● Given passage:
+ + + + + + +
Glyn Hall’s motor sport career started in the UK after he joined Chrysler UK as a student apprentice in 1975.  He progressed through many departments in the company during his training, but it was the competitions department headed up by Des O’Dell (who was on the design team for the iconic Ford GT 40) that captured his imagination the most.

He joined the competitions department on completion of his training and enjoyed what he describes as “three great years”. This period enabled him to meet many influential people in his life such as Tony Pond, Henri Toivonen and Jean Todt, to name but a few, as well as to be involved in the prototype Lotus Sunbeam rally car.
 
Hall  blossomed in South Africa, a country the quiet Briton, 54 on 12 September 2011, adopted in 1980 when he came here as a 22-year-old to work for Geoff Mortimer Motorsport. Tony Pond was driving for Mortimer at the time as well as his European commitments.
 
Today, he can look back on a distinguished contribution to the history of motor sport in South Africa and a career full of achievements which have placed him at the very forefront of motor sport management in this country. 
 
In 1990 Hall established his own company, Hallspeed, to run the VW Dealer team in national championship rallies.
 
He and navigator Martin Botha caused something of a shock in the 1990 national rally championship when they won overall in a class B VW Golf GTi, beating the factory-entered four-wheel-drive class A cars that included 1986 champions Hannes Grobler and Piet Swanepoel in a Nissan Sentra.   They were second overall in the Castrol International Rally and were awarded Springbok colours.
 
Hall retired from rallying at the end of the 1992 season and joined Nissan Motorsport as engineer.  He was appointed manager in 1993.
 
In 1996 Hallspeed effectively took over the management of Nissan Motorsport and Hall steered Nissan to a record 29 national championships between 1996 and 2009, including two production car drivers’ championships, four successive touring car drivers’ championships between 2007 and 2010 and nine consecutive off road drivers’ championships from 2001 to 2009.
 
The young drivers he employed and nurtured, who went on to become champions, include Giniel de Villiers (circuit and off road), Duncan Vos (off road) and Leeroy Poulter (circuit and rallying). 
 
His achievements have twice been recognised by the Guild of Motoring Journalists (in 1999 and 2007) with the Colin Watling Award for outstanding contribution to motor sport by a non-competitor.  In 2009 he received the South African Motorsport Industry Association Motorsport Business of the Year award on behalf of Nissan Motorsport.
 
Hallspeed took over the running of Toyota Motorsport in 2010 and is responsible for Toyota’s teams in the national rally and off road championships.
 
Hall and his company have enjoyed a decade-long successful involvement with the Dakar Rally and the FIA Cross Country Rally World Cup.  Hallspeed has built more than 30 off road racing pickups, most of which have been sold to overseas customers and, in addition to winning numerous national and international races and several national championships in Russia, Europe and the Middle East, have performed with distinction in the Dakar Rally.
 
In 2012 four Toyota Hilux pickups designed and built by Hallspeed will make history when they make their Dakar debut in South America.  Two have been entered by the Imperial Toyota South Africa Team supported by Duxbury Netgear and the Innovation Group, one will be in the hands of an Argentinian privateer and the other will be run by top Belgian Dakar team Overdrive.  Hall and almost his entire team will travel to South America to look after the two South African Toyota Hilux entries, with Hall acting as team manager.
+ + + + + + +
● Data extract:
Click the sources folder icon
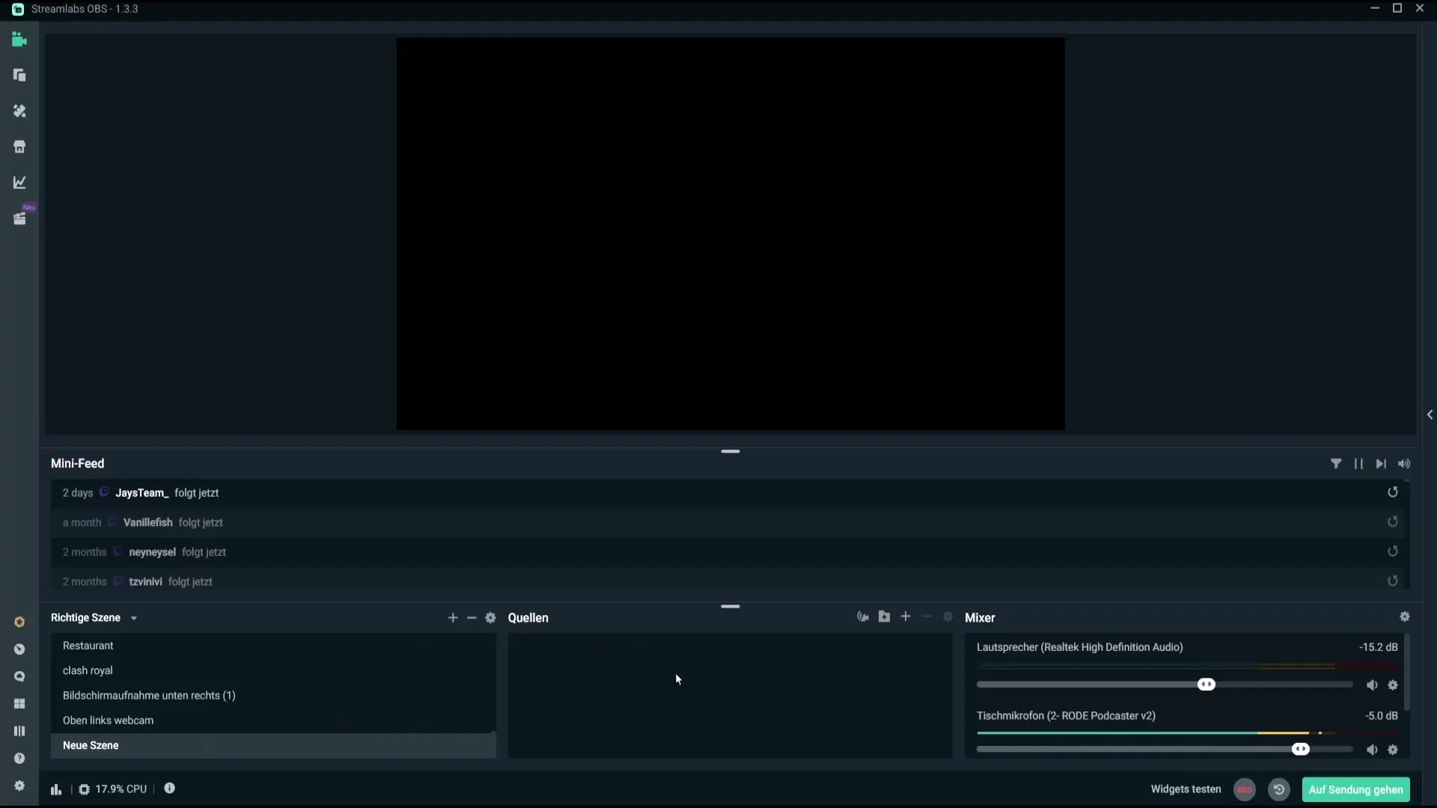 tap(885, 616)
+ + + + + + +
Answer these questions from the profile of Glyn Hall:
(a) In what year did Hall join Chrysler UK as a student apprentice?
(b) Who was Hall's navigator in the 1990 national rally championship?
(c) Whose motor sport operation did Hallspeed take over running in 2010?

(a) 1975
(b) Martin Botha
(c) Toyota Motorsport